Cass chuckled. She had a nice laugh that went with her smile. Mordred hadn’t come to New York intending to meet someone, but it was always nice to have a new friend, and if he was being honest, friends weren’t something Mordred had in abundance anyway. People who knew of his past were always worried he was going to kill them.
“So, how long are you in New York for?” Cass asked after a while.
“A few weeks, maybe. I’m not a hundred percent sure.”
“Would you like to get together again for another drink?” Her smile was somewhere between flirting and being coy.
“I’d like that very much.” While Cass was attractive, and more importantly interesting, romance wasn’t something Mordred had either the time or inclination to engage in. Still, it was nice to be able to talk to someone who didn’t know his background, who didn’t know exactly who he was.
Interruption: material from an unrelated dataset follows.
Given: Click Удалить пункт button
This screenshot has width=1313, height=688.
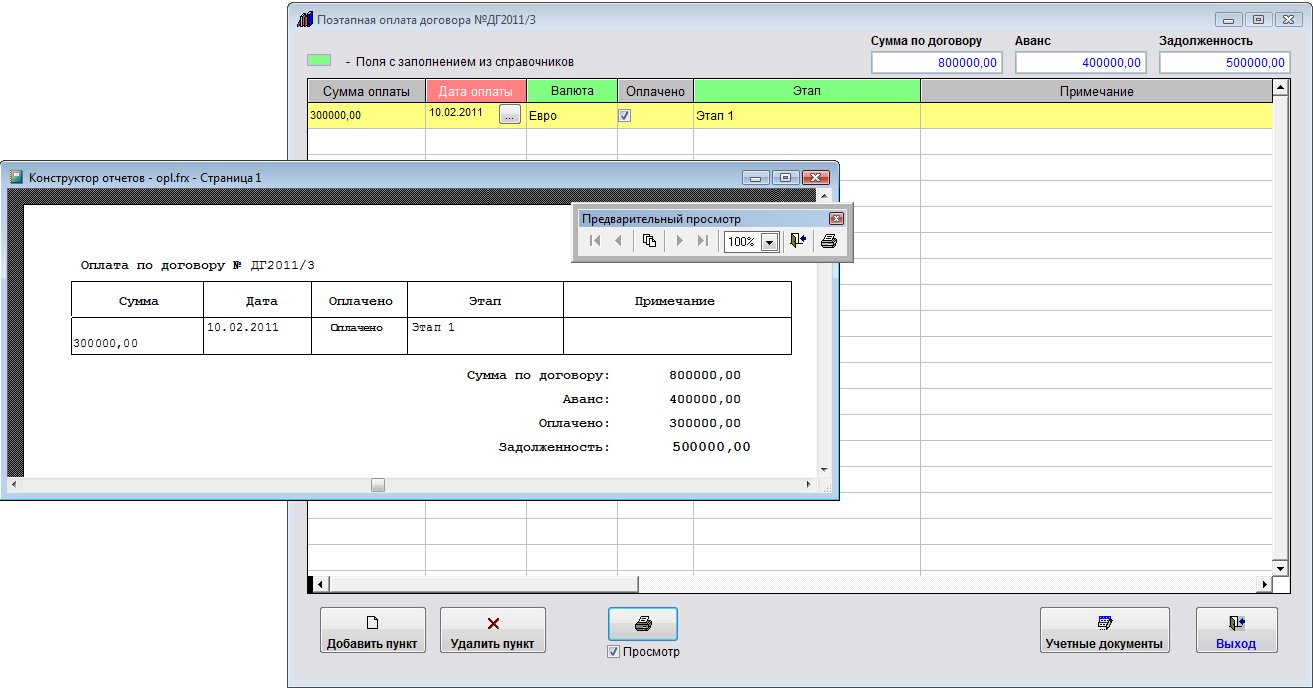Looking at the screenshot, I should 492,630.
Cass removed a card from her pocket and passed it over to Mordred. He stared at it intently, memorizing the phone number and email address without even thinking about it. Old habits were hard to break.
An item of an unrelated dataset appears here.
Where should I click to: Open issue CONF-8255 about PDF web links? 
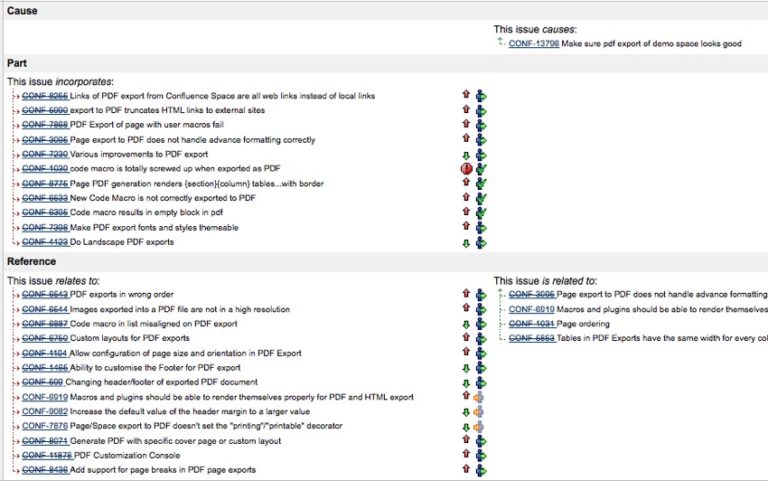click(45, 96)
“Call me,” she said. “It was lovely meeting you, Mordred.” She stood up, and Mordred followed. He offered her a handshake, and she accepted before leaning over and kissing him on the cheek. “I’ll see you soon.”
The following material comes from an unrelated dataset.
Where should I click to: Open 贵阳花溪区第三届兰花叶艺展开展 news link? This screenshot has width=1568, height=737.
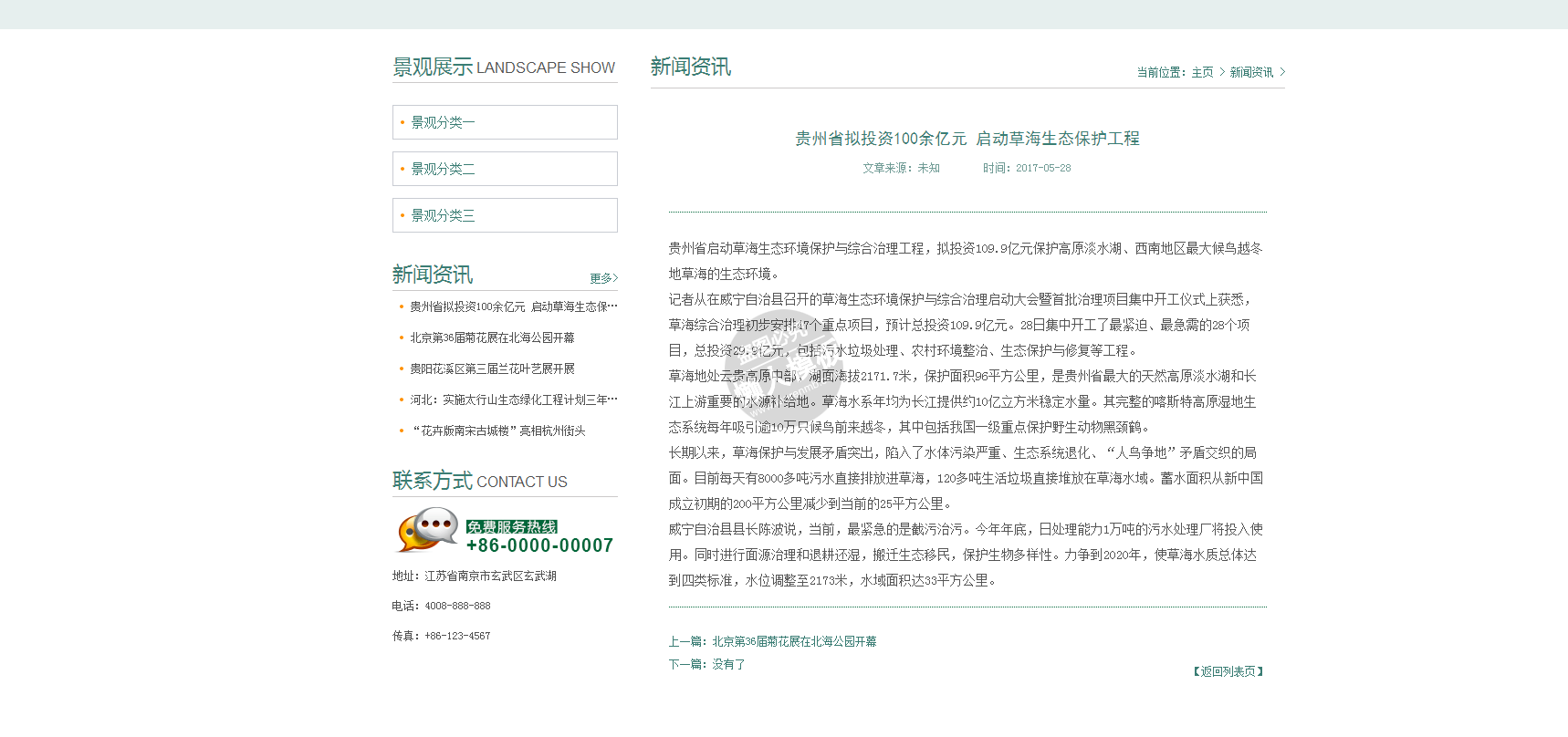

Mordred watched Cass walk toward the stairs with a mixture of sadness at being alone again and happiness at how he’d met someone like Cass. He hoped he’d be able to do it again.
He was about to settle back for a few hours of doing nothing when he noticed that she’d left her wallet behind. The small blue leather object must have fallen out of her handbag, or pocket. It shimmered slightly as he turned his head to look at it from a different angle. Mordred shook his head; he was beginning to fixate on something pointless again. He reached over and grabbed the wallet, placing it on the table beside his cup, before sending a message to Cass to inform her that he had it. Hopefully she wouldn’t be worried about it.
“Mordred,” a man said from the foot of the table.
Mordred looked up, surprised that someone would use his name in such an angry tone. The man was just over six feet tall, and thin, with a small, dark beard and shaved head. His stare was completely neutral, as if he cared neither one way nor the other about being there.
“Yes, how can I help?”
“I have a message for you.” The man had an American accent, although Mordred couldn’t quite place it with any degree of certainty. Somewhere in the South maybe—he wasn’t great at placing accents at the best of times.
“Okay, is it from Elaine?”
“It’s from My Liege.” The man tore open his shirt, releasing a mixture of glyphs painted there, before he raised his hands and shouted, “For My Liege!”
Power blasted out of him, forcing Mordred to put up a shield of magical air to stop being torn in half, and even then he was thrown back through the window behind him. Before he’d hit the ground, a second blast tore through the ground floor of the coffee shop, slamming him into a taxi with enough force to tip him up over it and into the road. He quickly rolled to the side, avoiding whatever might be coming, and pushed himself up against the side of the taxi.
The sound of the blasts had been deafening, but Mordred’s magic allowed him to heal much quicker than anything human. Within seconds he was back on his feet, wishing his hearing was still broken. Screams and cries permeated the air, people begging for help, people weeping. Mordred ignored them—forced himself to ignore them—and entered the coffee shop through what remained of the front door.
The inside of the shop was littered with the charred and broken bodies of innocent victims. The closer Mordred got to where the detonations had been, the more the bodies had been turned into piles of ash. Chairs and tables had been vaporized, and the previously blue-and-white-tiled wall had been partially melted by the magical inferno. The ceiling had been destroyed in places, with a portion of the above floor collapsing, merging the bodies and destruction into one giant mess. Mordred looked up at the holes in the ceiling and noticed that part of the roof was missing.